:: Source passage

The citizens of 39 states elect some or all of their judges. These contests have
become costly arms races. An investigation by the Los Angeles Times, "In Las
Vegas, They're Playing with a Stacked Judicial Deck," revealed that even Nevada
judges running unopposed collected hundreds of thousands of dollars in
contributions from litigants. The report noted that donations were "frequently"
dated "within days of when a judge took action in the contributor's case."
Business interests and trial lawyers both lay out campaign cash to ensure that
sympathetic judges are elected. Both sides attempt to manipulate courts;
business just happens to be better at winning. The U.S. Chamber of Commerce got
involved in 13 judicial races in 2004 and won 12. Nationwide in 2006, business
donors contributed twice as much to state supreme court candidates as attorneys,
according to the National Institute on Money in State Politics.

::::
:: Dataset

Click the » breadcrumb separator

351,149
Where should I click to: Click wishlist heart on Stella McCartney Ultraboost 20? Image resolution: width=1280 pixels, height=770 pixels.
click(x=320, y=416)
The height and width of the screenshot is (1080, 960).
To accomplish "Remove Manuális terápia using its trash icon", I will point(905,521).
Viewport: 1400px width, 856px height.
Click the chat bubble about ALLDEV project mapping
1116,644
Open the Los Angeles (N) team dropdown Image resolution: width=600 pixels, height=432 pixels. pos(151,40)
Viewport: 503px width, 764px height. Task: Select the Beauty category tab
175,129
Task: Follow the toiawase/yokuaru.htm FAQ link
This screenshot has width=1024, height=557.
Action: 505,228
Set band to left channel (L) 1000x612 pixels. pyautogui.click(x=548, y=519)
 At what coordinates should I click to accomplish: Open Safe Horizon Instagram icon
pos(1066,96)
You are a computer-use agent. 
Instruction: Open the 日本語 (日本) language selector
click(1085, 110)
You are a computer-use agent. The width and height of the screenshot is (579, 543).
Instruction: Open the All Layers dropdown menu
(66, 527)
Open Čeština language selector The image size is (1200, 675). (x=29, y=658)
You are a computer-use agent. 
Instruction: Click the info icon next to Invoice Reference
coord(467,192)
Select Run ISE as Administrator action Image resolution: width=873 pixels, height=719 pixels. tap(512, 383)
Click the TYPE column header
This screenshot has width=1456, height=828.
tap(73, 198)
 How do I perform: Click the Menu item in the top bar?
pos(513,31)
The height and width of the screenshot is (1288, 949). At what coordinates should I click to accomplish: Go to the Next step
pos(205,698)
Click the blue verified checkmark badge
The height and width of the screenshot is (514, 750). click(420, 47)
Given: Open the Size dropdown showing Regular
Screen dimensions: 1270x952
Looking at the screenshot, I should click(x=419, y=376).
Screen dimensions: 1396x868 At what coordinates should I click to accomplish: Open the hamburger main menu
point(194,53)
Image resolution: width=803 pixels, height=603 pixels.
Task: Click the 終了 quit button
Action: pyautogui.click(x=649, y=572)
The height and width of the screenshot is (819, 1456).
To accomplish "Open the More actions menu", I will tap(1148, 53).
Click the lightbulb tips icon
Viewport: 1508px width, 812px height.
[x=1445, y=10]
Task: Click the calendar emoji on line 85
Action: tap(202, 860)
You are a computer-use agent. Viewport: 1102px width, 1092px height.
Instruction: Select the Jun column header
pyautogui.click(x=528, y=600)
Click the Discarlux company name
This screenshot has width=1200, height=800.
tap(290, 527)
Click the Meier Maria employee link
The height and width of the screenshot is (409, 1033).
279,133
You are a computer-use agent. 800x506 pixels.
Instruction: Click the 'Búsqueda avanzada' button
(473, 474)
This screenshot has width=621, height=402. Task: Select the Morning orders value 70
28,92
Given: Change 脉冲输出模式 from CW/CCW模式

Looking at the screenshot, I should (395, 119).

::::

Quote the stretch of the judicial elections passage from "Business interests and" through "in State Politics.". Work only from the text on judicial elections.

## Exercise answer
Business interests and trial lawyers both lay out campaign cash to ensure that
sympathetic judges are elected. Both sides attempt to manipulate courts;
business just happens to be better at winning. The U.S. Chamber of Commerce got
involved in 13 judicial races in 2004 and won 12. Nationwide in 2006, business
donors contributed twice as much to state supreme court candidates as attorneys,
according to the National Institute on Money in State Politics.